- **Problem requirements**:
Without any pictures, print the lines below from the one that has "This screenshot has width=1024, height=432." through the one that has "Image resolution: width=1371", exactly and nothing else.

Records to process section start

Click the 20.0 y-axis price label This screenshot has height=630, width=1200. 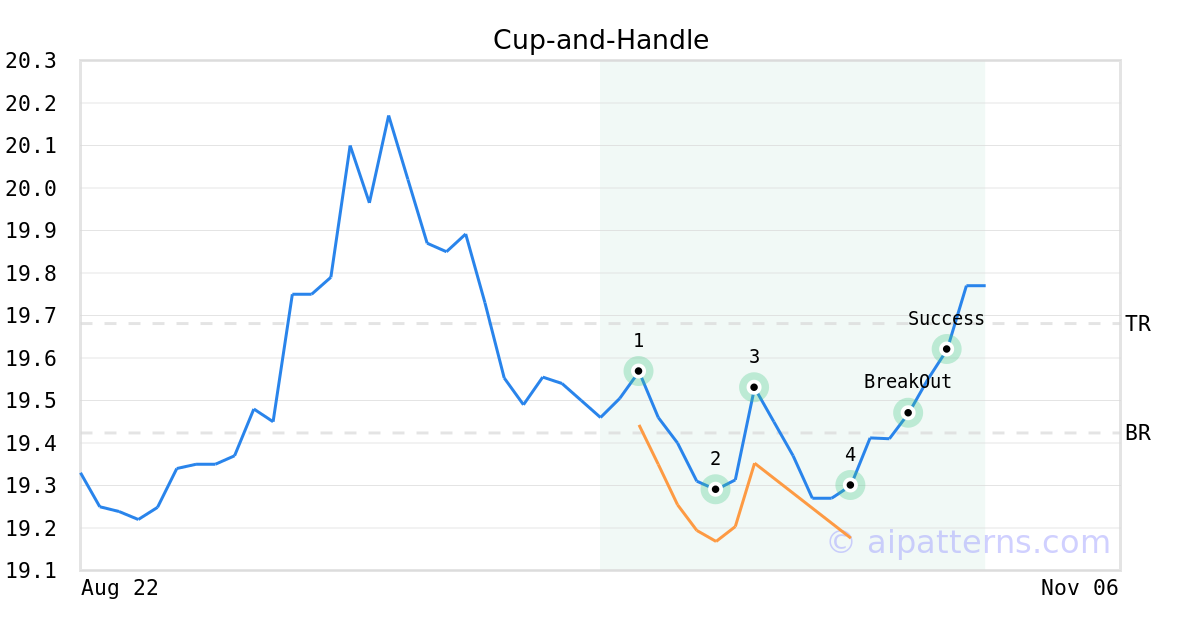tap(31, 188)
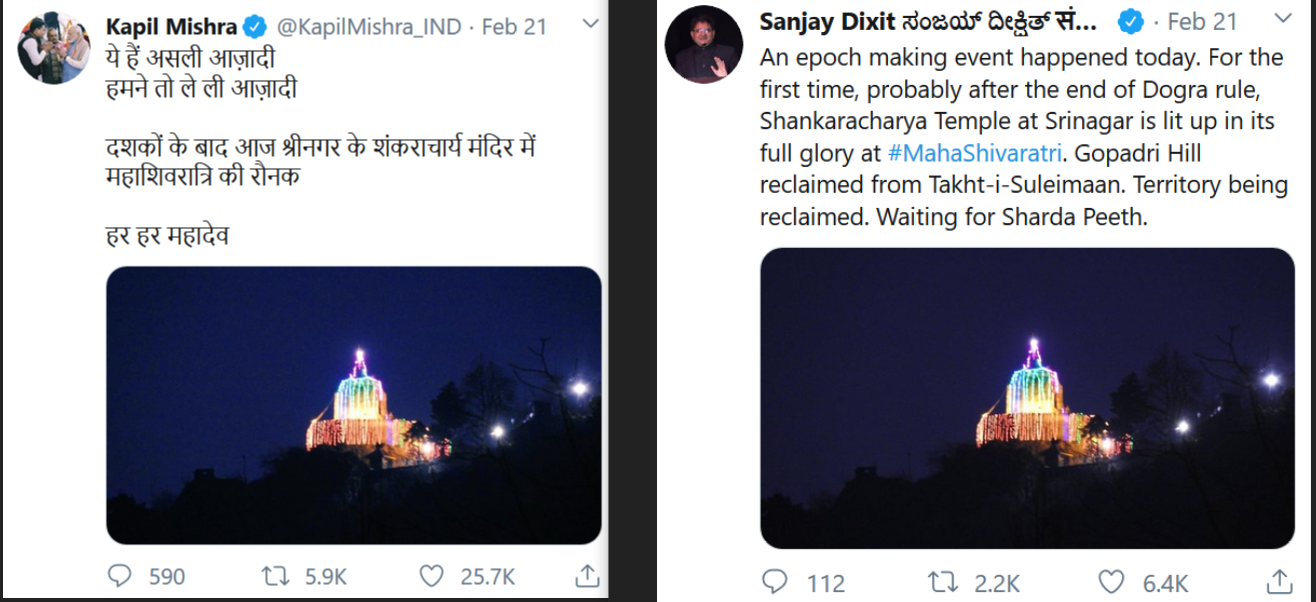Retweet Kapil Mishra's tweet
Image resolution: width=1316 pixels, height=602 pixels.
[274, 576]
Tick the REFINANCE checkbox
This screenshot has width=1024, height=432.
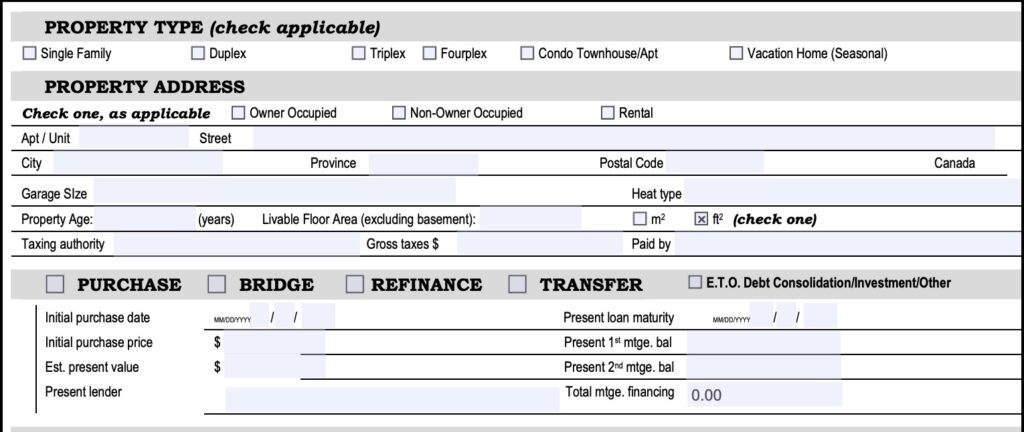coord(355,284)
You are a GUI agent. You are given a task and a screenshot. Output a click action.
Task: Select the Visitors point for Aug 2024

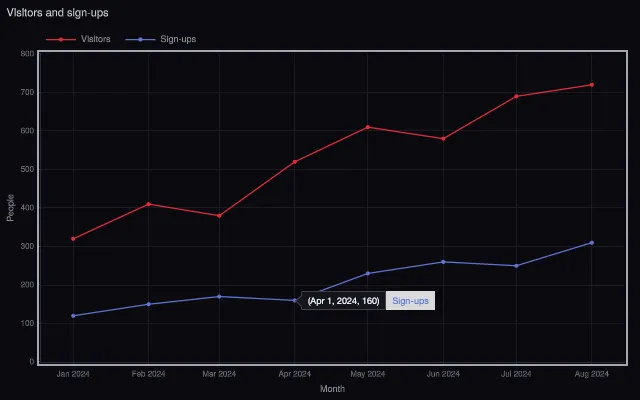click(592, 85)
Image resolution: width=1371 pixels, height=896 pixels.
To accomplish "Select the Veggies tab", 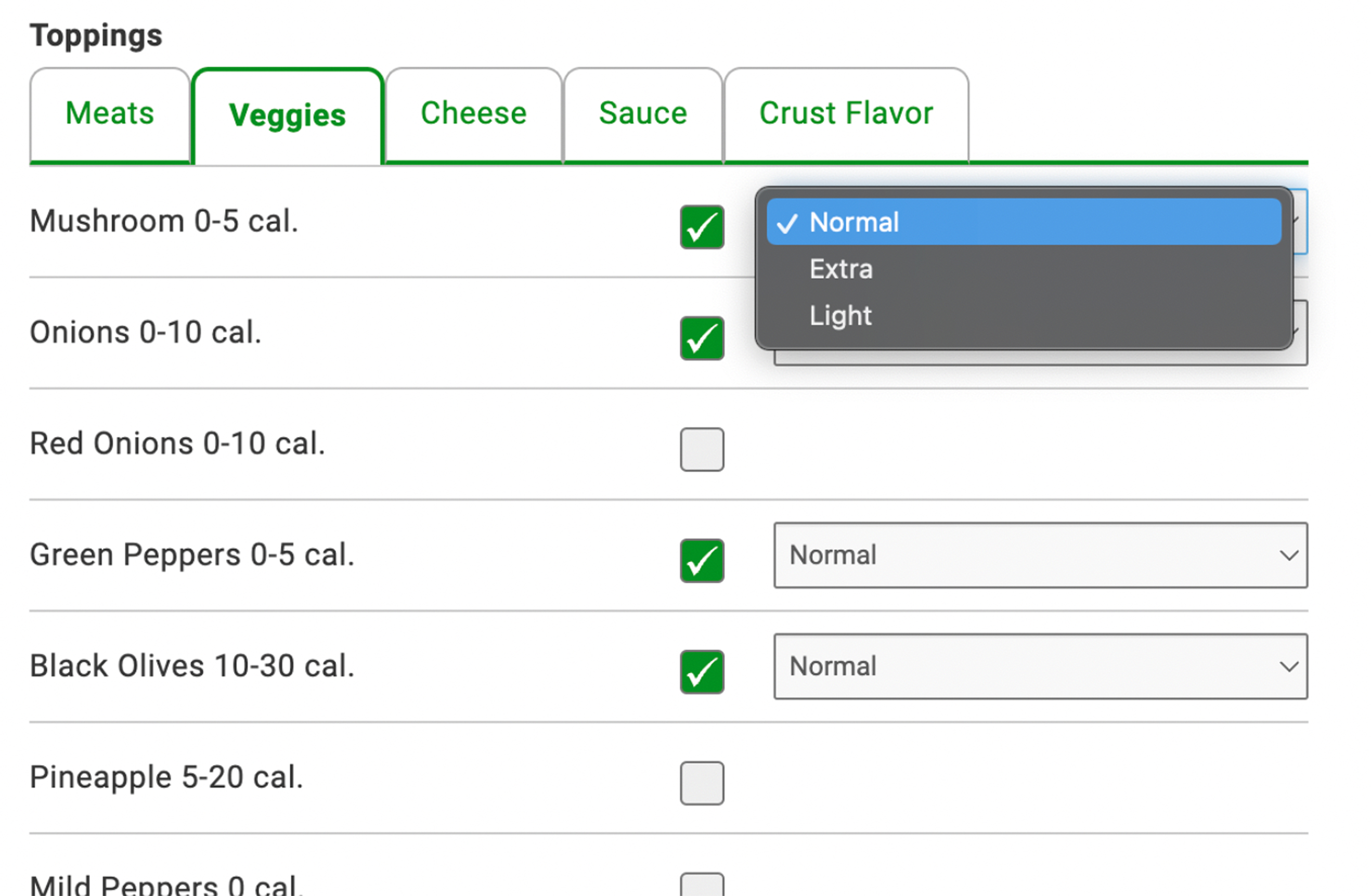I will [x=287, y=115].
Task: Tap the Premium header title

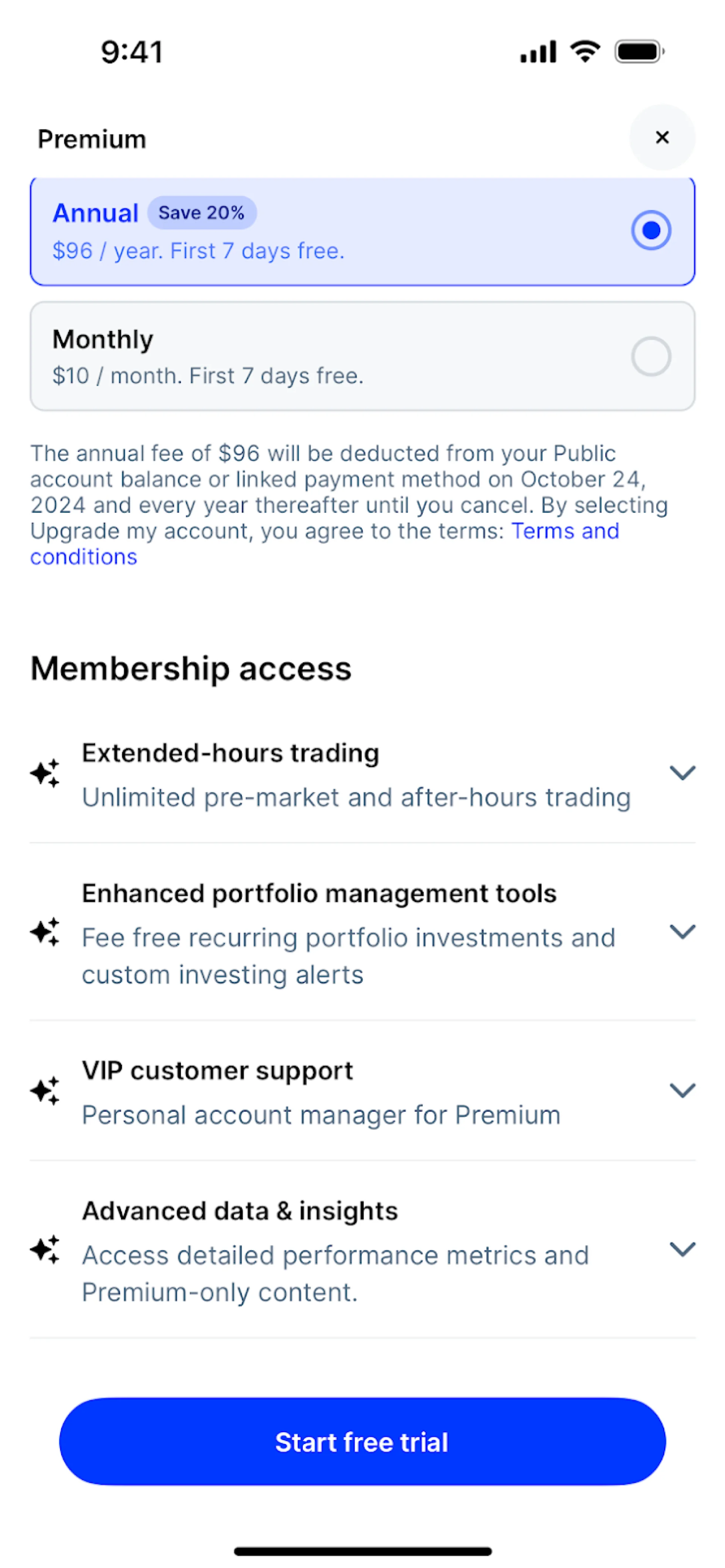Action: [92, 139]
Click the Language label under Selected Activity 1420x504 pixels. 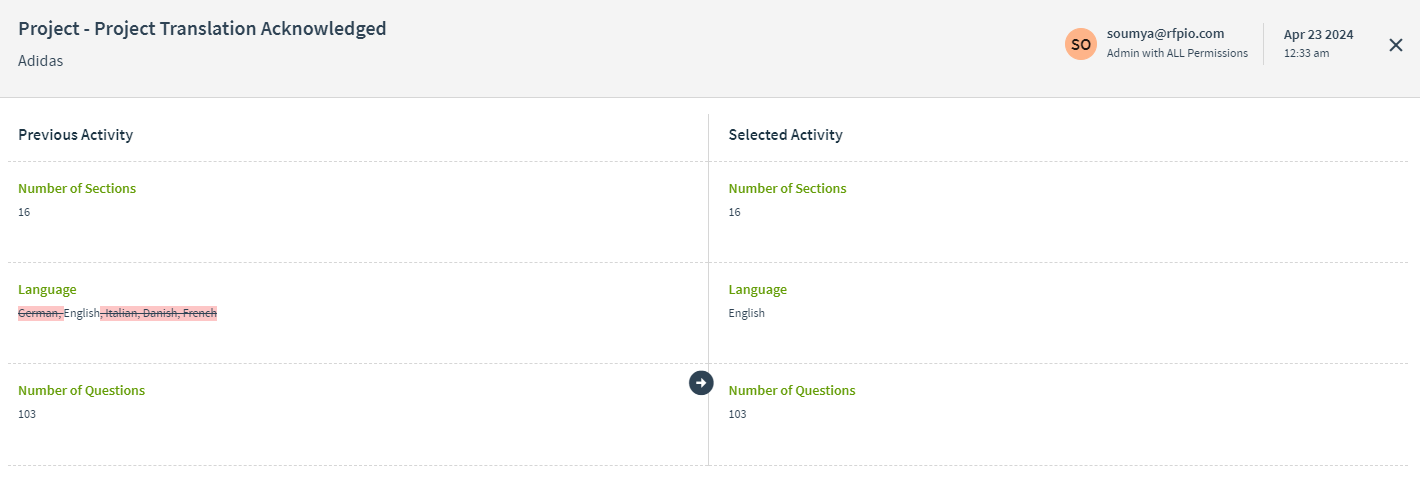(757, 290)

Records to process section end

- **Solution to this problem**:
This screenshot has width=1024, height=432.
coord(355,284)
You are a GUI agent. You are given a task and a screenshot. Output a click action.
Task: Select the Visitors point for Aug 2024

click(592, 85)
Image resolution: width=1371 pixels, height=896 pixels.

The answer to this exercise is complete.